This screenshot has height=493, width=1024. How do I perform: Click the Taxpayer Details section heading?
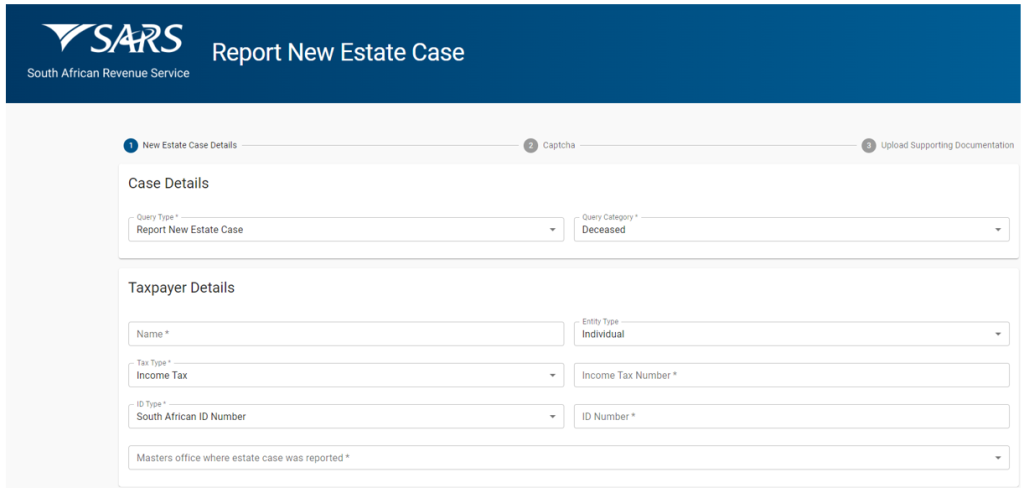coord(181,288)

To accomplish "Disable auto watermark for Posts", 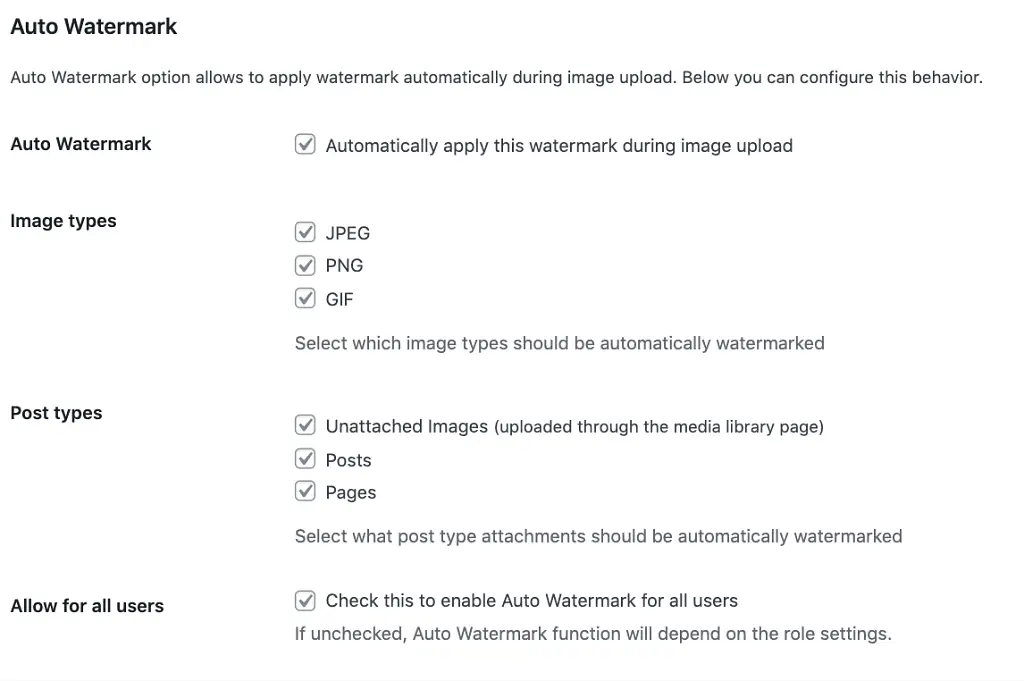I will click(305, 458).

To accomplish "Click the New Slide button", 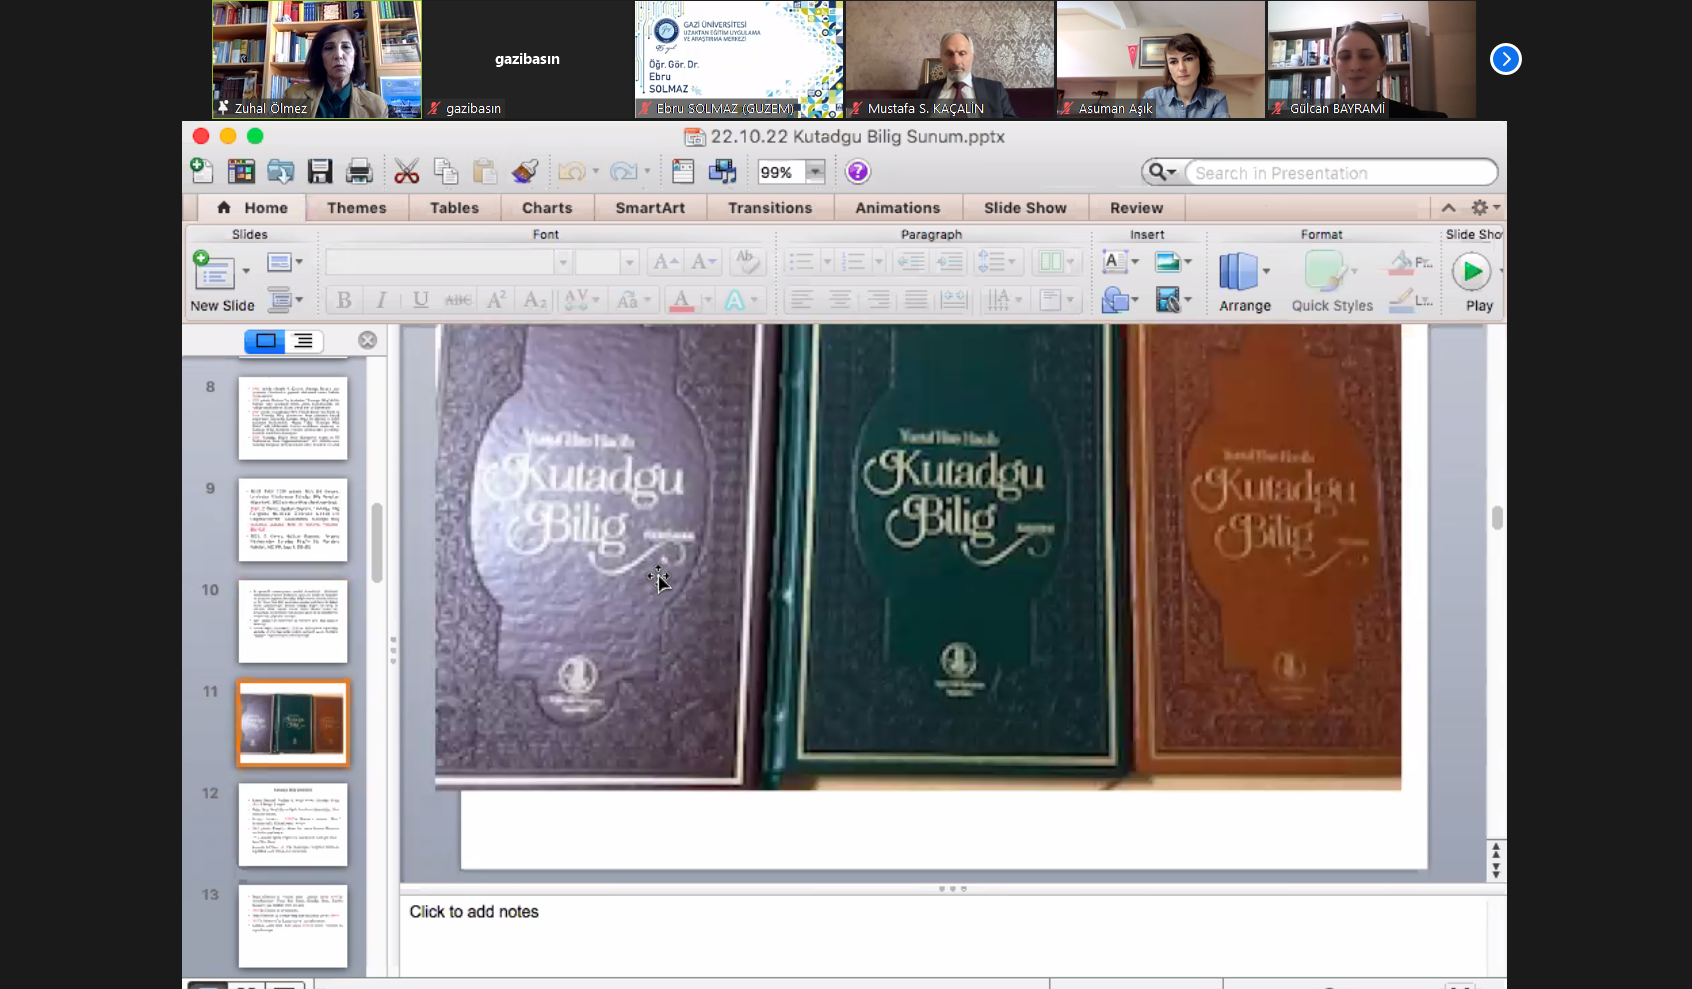I will click(213, 272).
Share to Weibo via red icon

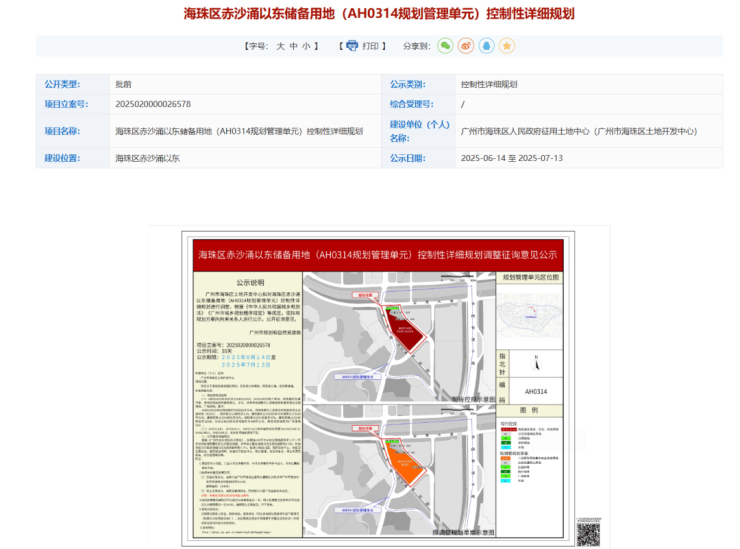click(465, 46)
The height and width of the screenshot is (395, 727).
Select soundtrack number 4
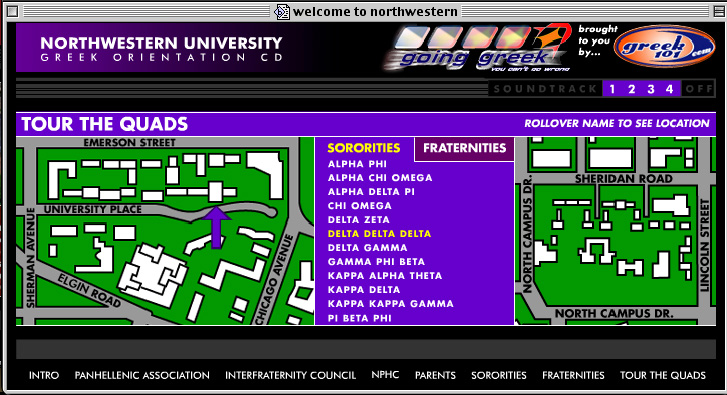point(670,89)
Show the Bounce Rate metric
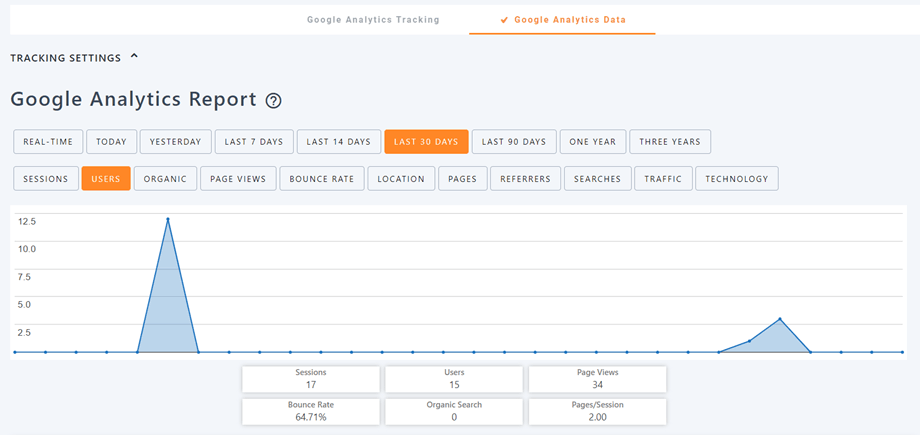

▸ **Task to complete**
An exact copy is needed of every line from the one holding "Select soundtrack number 4" to the end of the entries above, both ends kept and each picture dropped.

▸ **Response box**
Select soundtrack number 4
point(670,89)
Show the Bounce Rate metric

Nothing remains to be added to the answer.